Liputan6.com, Jakarta - Presiden Prabowo Subianto mengatakan berpolitik di Indonesia bukan hal mudah dan penuh pengorbanan. Pasalnya, kata dia, banyak politikus yang ingin mengabdi dan berbuat baik untuk negara, namun kerap dicari-cari kesalahan serta kejelekannya.
"Orang-orang yang masuk ke politik ini saya juga merasa aneh juga saudara masih mau masuk politik. Politik di Indonesia ini pengorbanan Ingin mengabdi ingin berbuat baik, selalu dikuyu-kuyu, selalu dicari-cari kesalahan dan kejelekannya," ujar Prabowo saat panen raya dan swasembada beras di Desa Kertamukti, Kabupaten Karawang, Jawa Barat, Rabu (7/1/2026).
Advertisement
Namun, dia mengatakan, para pejabat memang harus berbakti dan mengabdi kepada masyarakat. Sebab, kata Prabowo, pangkat dan jabatan yang diemban para pejabat berasal dari rakyat, termasuk Presiden RI.
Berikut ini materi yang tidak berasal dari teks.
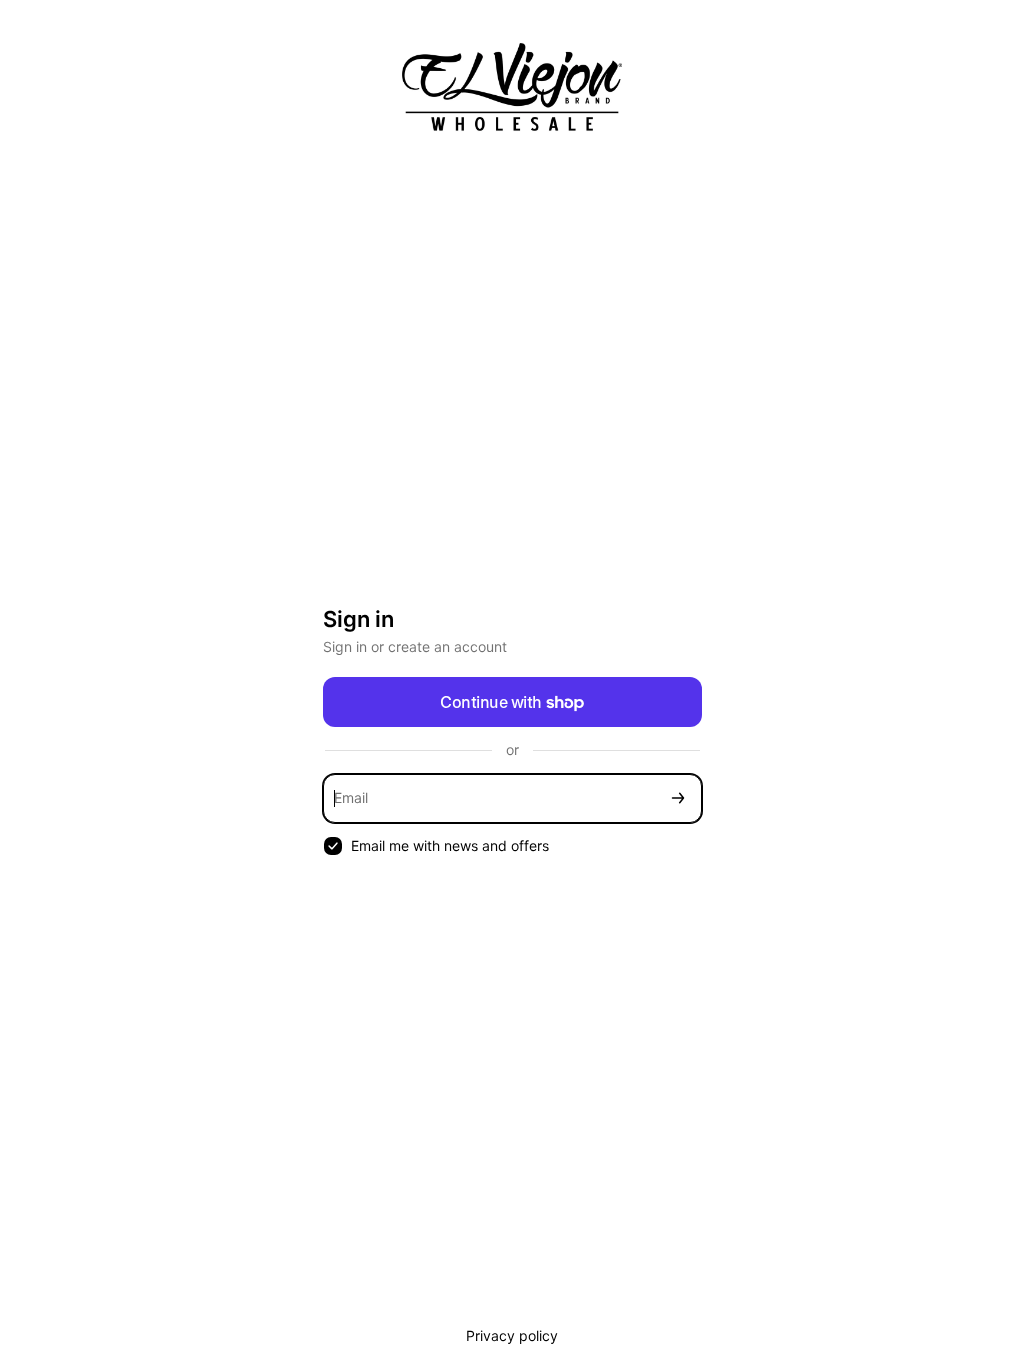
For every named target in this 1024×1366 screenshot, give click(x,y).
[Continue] (678, 798)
"Pangkat yang saya emban Adalah dari rakyat. Karena itu, saya sekarang harus berbakti untuk rakyat," ucap dia.
Prabowo menyampaikan banyak tokoh yang sudah mapan sebelum menjadi pejabat. Dia mencontohkan Menteri Koordinator Bidang Pangan Zulkifli Hasan dan Menteri Pertanian Amran Sulaiman yang merupakan pengusaha sukses, namun rela berkorban bekerja keras demi rakyat.
"Saudara Amran Pengusaha yang sukses. Beliau jadi menteri adalah pengorbanan. Beliau menteri yang saya tahu sehari mungkin tidur hanya 3-4 jam. Saya kadang-kadang merasa prihatin, tapi saya dalam hati juga bangga," tutur dia.
"Saudara Zulhas demikian juga, masih mau berjuang, masih mau terjun di politik," sambung Prabowo.
Dia meyakini, semakin tinggi jabatan maka angin yang menerpa semakin kuat dan kencang. Prabowo pun meminta para pejabat tak gentar dan ragu-ragu berjuang untuk kepentingan masyarakat, meskipun banyan tekanan serta kritik.
"Saya selalu katakan, semakin naik ke puncak, semakin diterpa angin yang kenceng, mereka yang kuat yang akan sampai ke atas," pungkas Prabowo.